Nawigacja strony
MYŚL DNIA
Słowo Życia
…wrzuciła wszystko, co miała… (Mk 12, 44)
Może warto dzisiaj zbliżyć się do otwartego Serca Jezusowego, które jak skarbona pomieści Twoje i moje,
i każde „wszystko”. Złóżmy w Jego głębi wszystkie nasze lęki, obawy, niepewności ...
Słowo Życia - styczeń 2023
Pójdźcie za Mną, a uczynię was rybakami ludzi
(Mt 4, 19)
Jezus zobaczył tych, którzy pracują. Dostrzegł człowieka w jego zmaganiu się, w jego trosce o życie swoje i innych. Dlaczego rybacy winni zostawić pracę, która ma sens? Dlaczego trzeba odejść? Ponieważ wzywa Jezus. Mają zostawić to, co czynili dotychczas w życiu, co posiadali: sieci, łodzie. To jest pierwszy etap odchodzenia na wezwanie. Drugi etap, to zostawienie ojca, swoich w domu i towarzyszy połowów. Odejście od rzeczy i od ludzi.

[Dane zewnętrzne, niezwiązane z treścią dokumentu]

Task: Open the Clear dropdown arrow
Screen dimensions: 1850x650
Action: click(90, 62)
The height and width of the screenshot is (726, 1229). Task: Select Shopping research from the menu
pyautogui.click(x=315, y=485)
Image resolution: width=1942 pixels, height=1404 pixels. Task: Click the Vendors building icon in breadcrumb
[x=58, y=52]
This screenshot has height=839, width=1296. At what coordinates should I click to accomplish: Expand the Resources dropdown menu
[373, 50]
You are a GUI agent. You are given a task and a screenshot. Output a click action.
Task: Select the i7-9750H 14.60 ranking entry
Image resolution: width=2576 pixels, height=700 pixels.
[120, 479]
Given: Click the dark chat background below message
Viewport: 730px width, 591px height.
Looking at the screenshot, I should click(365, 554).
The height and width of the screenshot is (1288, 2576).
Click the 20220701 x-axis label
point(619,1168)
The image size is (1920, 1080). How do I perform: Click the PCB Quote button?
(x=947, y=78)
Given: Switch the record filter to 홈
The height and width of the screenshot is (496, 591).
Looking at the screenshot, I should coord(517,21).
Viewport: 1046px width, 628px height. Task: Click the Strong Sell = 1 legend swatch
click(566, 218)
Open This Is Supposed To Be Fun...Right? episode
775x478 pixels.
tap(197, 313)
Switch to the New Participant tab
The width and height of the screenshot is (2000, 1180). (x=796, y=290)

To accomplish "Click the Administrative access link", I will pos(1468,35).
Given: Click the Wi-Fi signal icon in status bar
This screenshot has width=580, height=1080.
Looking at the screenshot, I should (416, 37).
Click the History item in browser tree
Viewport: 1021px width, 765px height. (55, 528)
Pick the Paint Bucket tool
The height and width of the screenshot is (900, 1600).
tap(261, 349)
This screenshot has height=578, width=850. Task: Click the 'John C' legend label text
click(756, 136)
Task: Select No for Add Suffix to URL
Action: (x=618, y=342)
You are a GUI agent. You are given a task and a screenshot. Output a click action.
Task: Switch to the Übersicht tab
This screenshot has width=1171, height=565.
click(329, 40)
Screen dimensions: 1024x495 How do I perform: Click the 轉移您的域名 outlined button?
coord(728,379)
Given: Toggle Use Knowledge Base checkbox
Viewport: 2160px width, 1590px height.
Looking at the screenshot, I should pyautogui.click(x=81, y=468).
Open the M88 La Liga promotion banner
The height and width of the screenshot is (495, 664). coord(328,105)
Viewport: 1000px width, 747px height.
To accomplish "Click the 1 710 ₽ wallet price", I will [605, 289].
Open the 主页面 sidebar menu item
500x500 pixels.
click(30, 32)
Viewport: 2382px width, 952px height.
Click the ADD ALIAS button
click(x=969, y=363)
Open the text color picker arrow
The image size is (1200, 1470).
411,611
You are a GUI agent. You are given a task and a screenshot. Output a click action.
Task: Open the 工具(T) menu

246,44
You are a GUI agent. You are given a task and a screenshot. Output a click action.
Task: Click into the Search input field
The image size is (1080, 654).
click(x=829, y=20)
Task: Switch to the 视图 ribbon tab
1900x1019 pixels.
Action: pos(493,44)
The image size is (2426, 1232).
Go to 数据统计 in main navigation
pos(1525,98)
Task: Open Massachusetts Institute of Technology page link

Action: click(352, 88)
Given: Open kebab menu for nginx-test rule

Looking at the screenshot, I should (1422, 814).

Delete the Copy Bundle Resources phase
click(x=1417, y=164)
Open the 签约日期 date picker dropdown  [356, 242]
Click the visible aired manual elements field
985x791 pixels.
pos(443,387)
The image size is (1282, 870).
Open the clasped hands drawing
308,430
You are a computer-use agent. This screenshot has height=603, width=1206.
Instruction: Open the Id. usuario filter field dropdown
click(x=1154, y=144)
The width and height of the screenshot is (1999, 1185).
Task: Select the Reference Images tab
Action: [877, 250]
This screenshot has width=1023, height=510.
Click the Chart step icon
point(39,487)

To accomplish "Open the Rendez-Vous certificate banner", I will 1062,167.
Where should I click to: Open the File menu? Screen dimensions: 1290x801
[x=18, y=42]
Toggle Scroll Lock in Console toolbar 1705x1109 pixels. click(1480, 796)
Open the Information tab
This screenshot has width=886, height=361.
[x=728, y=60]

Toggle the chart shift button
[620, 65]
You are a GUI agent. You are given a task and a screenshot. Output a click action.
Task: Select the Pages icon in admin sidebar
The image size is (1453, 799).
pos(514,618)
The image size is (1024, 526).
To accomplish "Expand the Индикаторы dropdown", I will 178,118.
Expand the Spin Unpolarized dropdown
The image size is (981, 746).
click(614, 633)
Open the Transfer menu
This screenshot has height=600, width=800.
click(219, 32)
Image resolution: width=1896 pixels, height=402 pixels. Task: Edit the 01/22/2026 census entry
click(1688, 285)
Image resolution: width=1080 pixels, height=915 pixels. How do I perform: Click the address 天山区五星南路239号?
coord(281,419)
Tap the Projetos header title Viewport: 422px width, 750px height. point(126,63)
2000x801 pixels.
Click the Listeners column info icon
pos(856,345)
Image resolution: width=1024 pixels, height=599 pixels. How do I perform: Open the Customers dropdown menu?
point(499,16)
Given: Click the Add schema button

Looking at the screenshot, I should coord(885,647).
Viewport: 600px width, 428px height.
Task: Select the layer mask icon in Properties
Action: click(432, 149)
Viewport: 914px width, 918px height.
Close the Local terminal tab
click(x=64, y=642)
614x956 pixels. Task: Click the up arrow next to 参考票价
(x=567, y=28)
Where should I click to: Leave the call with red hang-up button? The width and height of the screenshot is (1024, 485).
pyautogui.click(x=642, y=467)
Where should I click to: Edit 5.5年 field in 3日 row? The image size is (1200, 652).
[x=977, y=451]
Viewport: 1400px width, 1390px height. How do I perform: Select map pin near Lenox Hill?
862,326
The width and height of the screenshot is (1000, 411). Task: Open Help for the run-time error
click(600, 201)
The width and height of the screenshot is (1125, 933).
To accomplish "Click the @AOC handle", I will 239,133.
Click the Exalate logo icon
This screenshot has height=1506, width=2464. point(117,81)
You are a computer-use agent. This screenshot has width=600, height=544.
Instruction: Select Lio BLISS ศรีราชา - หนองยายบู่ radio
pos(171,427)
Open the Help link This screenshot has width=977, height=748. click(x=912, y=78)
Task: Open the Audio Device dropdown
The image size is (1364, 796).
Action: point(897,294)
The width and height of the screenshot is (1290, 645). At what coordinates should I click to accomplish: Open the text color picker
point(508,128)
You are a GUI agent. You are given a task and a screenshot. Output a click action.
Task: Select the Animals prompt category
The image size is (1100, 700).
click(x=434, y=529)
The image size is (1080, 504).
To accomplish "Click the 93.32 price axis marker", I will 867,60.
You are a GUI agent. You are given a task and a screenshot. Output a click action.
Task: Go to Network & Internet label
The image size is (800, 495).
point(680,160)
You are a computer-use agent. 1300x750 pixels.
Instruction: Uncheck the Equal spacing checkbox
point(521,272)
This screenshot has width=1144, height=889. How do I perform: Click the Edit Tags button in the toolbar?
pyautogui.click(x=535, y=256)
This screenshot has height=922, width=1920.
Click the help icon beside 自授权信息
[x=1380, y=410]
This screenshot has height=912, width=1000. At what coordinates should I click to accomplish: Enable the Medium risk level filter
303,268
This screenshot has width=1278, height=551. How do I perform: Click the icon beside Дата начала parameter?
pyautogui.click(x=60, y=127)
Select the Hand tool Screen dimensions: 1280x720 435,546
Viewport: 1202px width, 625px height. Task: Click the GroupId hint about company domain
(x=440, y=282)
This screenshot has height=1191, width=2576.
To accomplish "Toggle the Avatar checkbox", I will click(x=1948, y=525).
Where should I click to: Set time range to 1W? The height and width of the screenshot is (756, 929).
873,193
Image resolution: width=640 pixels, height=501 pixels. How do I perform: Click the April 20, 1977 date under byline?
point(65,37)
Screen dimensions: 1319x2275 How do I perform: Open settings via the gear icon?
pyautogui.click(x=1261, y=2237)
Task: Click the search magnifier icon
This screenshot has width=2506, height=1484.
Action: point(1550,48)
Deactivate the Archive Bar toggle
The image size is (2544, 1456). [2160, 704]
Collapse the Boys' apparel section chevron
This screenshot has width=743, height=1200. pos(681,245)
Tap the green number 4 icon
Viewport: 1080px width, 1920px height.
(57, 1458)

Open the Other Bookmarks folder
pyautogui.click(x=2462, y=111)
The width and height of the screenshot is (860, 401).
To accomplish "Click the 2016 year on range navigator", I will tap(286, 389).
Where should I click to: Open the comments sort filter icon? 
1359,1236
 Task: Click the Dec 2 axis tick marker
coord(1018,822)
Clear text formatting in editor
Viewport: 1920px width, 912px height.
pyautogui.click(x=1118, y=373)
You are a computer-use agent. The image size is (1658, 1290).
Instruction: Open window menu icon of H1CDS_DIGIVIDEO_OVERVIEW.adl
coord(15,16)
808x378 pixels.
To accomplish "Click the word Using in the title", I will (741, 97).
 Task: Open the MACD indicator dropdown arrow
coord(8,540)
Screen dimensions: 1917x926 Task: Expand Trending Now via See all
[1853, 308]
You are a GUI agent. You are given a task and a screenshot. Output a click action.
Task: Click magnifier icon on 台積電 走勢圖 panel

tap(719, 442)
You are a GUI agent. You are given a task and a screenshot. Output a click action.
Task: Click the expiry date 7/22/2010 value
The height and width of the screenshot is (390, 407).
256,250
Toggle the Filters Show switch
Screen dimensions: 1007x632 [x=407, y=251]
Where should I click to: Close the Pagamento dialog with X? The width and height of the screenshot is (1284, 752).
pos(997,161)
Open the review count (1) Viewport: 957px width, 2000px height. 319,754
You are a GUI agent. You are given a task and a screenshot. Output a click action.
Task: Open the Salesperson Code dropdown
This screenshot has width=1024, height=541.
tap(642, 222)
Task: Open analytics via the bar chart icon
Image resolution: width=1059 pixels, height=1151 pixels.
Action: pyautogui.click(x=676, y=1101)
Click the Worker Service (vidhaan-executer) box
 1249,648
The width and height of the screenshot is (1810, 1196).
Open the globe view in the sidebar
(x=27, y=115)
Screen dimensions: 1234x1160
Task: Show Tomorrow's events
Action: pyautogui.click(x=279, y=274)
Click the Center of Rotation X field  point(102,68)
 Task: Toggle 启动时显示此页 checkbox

Odejście od przywiązania, które mogłoby uniemożliwić dobre wypełnienie misji. Sens pójścia za Jezusem: wypełnić to, co On chce. Jezus przywołuje ludzi zajętych.Nie są bez pracy, mają najbliższych, czyli nie są ludźmi samotnymi, czegoś się również na tej ziemi już dorobili. Pan odrywa ich niejako od wcześniejszych przyzwyczajeń, działania, więzi. Nie pozwala, aby zaistniały sytuacje niejasne albo jakiekolwiek kompromisy na rzecz innych spraw. To, czego jasno wymaga, to zdecydowania i oderwania się od tego, co było ich dotychczasowym życiem i troską. Wszystko, co było dotychczas drogie, kochane, ważne, co dawało radość, poczucie sensu, celu, bezpieczeństwa, należy zostawić. Co zatem czynić, w miejsce dotychczasowego działania, życia? Pójść za Jezusem: chodzić za Nim, wsłuchiwać się w nauczanie, patrzeć na Jego czyny, znaki, doświadczać odniesienia do Ojca i ludzi. Chodzić za Nim, być z Nim, pragnąć tego, czego On pragnie, być z Nim zgodnym w uczuciach. Nie dążcie za wielkością, lecz niech was pociąga to, co pokorne (Rz 12, 16).
Jezus decyduje o kierunku zdążania, o miejscach, gdzie będą przebywali, co będą robili. Nie jest zatem ważne, co będę robił, idąc za Nim. Ważne jest to, że jestem z Nim, jestem dla Niego. Sensem życia nie jest charakter pracy, którą wykonuję. Spełnienie człowieka powołanego zawiera się w wymiarze chodzenia za Nim.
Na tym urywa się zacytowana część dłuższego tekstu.